**WHAT THIS TASK INVOLVES**:
Each line of the records below that holds "amount" should be copied out.

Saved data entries
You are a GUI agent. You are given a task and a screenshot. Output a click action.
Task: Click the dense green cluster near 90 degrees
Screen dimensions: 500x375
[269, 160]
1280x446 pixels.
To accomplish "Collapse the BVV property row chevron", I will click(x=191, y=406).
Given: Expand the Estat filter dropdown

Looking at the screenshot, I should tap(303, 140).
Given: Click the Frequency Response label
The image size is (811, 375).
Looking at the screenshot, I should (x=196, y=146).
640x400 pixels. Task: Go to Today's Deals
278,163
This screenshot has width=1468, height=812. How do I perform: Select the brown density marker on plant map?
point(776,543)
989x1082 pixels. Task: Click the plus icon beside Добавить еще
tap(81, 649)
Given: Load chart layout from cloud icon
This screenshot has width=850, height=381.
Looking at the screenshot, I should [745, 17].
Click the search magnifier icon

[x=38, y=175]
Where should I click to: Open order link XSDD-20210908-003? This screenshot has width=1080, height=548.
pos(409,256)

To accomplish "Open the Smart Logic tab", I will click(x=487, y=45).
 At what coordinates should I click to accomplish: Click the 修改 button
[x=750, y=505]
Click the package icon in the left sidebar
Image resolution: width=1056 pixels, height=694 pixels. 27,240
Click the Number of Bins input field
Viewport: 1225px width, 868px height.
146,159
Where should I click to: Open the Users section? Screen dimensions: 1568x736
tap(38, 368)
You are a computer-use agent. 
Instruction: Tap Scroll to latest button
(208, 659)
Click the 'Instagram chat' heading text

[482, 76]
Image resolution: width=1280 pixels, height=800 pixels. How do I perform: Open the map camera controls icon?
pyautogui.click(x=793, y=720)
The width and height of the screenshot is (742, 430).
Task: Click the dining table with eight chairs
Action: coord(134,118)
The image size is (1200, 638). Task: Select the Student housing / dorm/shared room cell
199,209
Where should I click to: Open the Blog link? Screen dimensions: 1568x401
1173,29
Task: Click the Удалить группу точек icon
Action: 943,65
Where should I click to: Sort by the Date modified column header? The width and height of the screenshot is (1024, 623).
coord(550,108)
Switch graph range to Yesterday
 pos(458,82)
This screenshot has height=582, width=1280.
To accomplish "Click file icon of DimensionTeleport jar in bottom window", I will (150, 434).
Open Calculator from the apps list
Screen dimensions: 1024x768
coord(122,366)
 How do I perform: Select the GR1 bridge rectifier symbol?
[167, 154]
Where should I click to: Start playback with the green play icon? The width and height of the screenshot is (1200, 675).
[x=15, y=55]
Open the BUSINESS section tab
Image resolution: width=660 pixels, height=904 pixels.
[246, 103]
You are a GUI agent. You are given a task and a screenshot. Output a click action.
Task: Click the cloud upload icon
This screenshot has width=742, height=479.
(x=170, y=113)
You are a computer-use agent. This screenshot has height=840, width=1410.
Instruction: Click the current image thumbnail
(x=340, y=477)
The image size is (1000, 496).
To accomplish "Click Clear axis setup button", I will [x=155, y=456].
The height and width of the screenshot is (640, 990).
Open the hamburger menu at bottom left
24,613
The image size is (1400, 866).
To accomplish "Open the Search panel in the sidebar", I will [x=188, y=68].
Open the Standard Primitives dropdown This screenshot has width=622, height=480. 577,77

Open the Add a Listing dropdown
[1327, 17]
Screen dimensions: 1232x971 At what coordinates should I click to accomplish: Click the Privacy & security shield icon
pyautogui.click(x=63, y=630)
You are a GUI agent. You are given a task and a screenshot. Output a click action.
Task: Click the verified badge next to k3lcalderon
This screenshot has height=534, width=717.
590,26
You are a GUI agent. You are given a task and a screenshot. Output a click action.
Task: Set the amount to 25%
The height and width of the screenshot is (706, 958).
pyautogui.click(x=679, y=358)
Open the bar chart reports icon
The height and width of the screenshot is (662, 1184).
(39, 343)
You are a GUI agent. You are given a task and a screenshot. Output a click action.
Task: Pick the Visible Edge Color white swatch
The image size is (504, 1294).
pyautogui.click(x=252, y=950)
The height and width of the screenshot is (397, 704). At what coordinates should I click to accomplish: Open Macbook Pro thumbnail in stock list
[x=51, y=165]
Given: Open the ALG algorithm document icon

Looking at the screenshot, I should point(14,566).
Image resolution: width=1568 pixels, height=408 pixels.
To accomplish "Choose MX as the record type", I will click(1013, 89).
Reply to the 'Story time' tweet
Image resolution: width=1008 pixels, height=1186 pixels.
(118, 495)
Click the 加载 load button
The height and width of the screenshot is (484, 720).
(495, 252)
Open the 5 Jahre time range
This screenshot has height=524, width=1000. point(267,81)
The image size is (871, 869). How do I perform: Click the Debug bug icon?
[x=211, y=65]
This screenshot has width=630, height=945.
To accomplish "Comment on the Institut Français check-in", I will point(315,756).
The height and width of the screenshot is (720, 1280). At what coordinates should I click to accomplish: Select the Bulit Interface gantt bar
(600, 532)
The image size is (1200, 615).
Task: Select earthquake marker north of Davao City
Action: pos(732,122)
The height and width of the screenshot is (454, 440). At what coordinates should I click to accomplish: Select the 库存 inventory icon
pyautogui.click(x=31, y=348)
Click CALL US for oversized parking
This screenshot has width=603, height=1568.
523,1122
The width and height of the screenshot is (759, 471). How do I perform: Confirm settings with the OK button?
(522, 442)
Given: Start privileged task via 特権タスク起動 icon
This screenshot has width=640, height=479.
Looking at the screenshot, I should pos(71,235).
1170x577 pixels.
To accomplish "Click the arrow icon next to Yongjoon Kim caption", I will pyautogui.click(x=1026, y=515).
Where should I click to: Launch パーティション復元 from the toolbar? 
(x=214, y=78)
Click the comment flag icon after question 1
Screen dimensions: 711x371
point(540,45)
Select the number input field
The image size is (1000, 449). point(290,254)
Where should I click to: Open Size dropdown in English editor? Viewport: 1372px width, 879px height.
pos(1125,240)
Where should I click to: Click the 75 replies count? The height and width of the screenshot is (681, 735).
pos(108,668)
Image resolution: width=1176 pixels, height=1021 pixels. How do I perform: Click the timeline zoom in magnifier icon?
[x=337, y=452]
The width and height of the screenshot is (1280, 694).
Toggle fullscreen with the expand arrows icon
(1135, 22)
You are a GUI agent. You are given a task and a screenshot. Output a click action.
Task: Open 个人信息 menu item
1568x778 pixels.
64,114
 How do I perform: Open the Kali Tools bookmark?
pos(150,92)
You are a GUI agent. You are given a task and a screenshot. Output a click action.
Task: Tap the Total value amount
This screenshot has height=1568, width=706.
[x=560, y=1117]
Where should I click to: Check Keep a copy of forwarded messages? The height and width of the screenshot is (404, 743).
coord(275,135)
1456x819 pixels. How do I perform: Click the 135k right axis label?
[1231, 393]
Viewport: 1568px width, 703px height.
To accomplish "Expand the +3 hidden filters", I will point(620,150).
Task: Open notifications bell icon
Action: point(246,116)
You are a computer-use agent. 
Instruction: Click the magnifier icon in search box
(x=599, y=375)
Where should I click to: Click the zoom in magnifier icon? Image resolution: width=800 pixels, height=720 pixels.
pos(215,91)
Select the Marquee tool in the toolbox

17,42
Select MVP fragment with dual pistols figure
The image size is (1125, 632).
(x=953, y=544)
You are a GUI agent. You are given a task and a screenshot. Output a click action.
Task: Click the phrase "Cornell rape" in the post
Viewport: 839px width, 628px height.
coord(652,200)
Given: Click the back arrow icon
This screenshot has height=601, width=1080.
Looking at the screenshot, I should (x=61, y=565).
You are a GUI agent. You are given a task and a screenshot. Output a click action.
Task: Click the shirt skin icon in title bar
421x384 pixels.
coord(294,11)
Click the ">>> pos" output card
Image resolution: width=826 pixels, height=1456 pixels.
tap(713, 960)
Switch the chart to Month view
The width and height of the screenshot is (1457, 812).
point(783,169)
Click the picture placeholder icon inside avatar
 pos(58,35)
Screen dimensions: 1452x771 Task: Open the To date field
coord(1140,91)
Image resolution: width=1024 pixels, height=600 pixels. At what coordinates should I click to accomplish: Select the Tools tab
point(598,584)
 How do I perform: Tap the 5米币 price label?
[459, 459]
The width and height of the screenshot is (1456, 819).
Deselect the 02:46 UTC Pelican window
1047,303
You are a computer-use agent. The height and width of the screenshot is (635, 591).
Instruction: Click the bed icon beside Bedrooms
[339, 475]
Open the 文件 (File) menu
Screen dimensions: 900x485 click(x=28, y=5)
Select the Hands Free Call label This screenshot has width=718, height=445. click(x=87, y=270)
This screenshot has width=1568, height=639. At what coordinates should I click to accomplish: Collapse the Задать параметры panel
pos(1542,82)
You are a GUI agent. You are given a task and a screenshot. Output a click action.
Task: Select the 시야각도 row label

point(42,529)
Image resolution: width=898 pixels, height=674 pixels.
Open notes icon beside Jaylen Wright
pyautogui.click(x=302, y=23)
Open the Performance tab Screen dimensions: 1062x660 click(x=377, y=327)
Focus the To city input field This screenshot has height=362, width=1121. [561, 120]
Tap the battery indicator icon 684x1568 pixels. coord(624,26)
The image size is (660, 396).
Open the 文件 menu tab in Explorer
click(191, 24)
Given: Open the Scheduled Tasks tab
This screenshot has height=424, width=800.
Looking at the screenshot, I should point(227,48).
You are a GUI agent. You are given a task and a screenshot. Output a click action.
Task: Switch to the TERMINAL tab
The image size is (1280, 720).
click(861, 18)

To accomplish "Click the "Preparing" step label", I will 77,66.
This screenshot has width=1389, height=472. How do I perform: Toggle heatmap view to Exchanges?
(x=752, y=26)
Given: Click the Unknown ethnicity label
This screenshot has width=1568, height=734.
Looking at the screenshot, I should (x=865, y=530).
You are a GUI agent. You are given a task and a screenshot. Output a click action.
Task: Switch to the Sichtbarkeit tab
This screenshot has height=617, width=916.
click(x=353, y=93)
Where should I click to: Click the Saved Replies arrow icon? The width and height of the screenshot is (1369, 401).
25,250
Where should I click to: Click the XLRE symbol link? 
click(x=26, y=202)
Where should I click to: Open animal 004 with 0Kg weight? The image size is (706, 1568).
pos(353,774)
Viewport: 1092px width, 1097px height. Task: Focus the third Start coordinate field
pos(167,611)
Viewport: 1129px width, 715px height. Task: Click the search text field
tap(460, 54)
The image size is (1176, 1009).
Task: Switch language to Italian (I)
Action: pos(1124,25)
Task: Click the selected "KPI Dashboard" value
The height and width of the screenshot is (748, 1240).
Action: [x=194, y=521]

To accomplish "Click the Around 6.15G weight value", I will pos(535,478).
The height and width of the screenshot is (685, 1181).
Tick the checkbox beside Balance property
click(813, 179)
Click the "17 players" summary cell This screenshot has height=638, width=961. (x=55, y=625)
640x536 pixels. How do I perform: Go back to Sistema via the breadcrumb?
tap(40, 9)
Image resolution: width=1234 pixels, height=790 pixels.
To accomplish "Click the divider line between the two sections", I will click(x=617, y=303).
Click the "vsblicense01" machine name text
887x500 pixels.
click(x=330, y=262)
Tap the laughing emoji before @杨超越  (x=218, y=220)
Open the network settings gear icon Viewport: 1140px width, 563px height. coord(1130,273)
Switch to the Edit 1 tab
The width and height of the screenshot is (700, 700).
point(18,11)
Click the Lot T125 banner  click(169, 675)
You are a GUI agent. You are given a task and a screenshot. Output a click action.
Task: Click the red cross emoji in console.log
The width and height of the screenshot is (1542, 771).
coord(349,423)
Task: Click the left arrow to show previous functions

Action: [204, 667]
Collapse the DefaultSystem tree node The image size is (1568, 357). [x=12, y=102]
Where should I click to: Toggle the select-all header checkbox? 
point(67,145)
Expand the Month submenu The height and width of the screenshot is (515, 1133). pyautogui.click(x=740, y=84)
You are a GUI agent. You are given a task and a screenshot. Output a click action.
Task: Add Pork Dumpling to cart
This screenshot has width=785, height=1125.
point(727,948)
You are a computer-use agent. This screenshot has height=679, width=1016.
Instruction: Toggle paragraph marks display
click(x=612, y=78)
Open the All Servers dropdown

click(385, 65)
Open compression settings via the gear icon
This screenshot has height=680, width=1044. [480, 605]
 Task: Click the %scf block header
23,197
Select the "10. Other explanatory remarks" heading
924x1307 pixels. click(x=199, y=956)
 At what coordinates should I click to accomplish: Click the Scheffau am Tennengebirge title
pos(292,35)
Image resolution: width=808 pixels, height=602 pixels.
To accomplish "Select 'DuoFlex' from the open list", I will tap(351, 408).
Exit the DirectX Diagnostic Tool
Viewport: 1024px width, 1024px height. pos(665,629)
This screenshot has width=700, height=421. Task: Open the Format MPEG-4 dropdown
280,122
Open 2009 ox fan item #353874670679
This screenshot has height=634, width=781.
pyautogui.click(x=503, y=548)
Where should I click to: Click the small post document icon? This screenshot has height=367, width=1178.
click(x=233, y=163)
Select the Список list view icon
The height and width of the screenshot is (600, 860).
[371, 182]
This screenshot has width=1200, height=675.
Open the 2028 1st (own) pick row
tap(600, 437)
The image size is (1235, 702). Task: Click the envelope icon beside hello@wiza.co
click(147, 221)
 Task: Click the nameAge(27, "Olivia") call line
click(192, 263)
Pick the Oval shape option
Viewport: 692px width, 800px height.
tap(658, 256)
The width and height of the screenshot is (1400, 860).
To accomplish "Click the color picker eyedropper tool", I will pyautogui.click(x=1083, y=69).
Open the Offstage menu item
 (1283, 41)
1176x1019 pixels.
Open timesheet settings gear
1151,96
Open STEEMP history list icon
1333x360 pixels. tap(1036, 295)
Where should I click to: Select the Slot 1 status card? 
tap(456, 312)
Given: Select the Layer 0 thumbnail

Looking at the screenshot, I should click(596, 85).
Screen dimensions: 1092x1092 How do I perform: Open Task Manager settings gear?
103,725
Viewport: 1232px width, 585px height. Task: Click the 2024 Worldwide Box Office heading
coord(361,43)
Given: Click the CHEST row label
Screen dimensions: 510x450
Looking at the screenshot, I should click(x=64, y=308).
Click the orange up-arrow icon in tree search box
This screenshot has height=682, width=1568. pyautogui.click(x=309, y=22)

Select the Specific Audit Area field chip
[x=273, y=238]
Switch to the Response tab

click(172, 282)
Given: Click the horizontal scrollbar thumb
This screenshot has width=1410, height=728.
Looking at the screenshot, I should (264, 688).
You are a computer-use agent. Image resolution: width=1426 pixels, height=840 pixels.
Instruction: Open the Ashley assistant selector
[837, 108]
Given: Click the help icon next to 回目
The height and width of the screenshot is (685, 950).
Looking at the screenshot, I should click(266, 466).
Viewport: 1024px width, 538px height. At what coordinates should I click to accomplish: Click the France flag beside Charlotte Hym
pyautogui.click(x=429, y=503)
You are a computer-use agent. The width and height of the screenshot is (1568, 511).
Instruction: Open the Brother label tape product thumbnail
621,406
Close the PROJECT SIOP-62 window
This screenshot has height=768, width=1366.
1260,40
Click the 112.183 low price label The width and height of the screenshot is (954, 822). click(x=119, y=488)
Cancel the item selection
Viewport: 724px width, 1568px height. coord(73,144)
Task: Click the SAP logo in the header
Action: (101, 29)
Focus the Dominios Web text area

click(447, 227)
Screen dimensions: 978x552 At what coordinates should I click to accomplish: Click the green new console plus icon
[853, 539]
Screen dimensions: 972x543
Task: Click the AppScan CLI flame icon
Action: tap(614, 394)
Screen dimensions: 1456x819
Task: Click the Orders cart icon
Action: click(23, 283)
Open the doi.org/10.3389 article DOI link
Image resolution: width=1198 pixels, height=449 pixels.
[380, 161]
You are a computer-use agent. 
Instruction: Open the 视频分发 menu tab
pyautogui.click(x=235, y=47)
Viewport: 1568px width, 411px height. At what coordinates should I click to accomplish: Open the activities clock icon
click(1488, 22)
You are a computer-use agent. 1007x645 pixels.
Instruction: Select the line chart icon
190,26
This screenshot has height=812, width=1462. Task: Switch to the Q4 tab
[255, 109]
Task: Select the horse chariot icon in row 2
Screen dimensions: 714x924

**EXERCISE SOLUTION**:
Task: Set the amount to 25%
Task: Tap the Total value amount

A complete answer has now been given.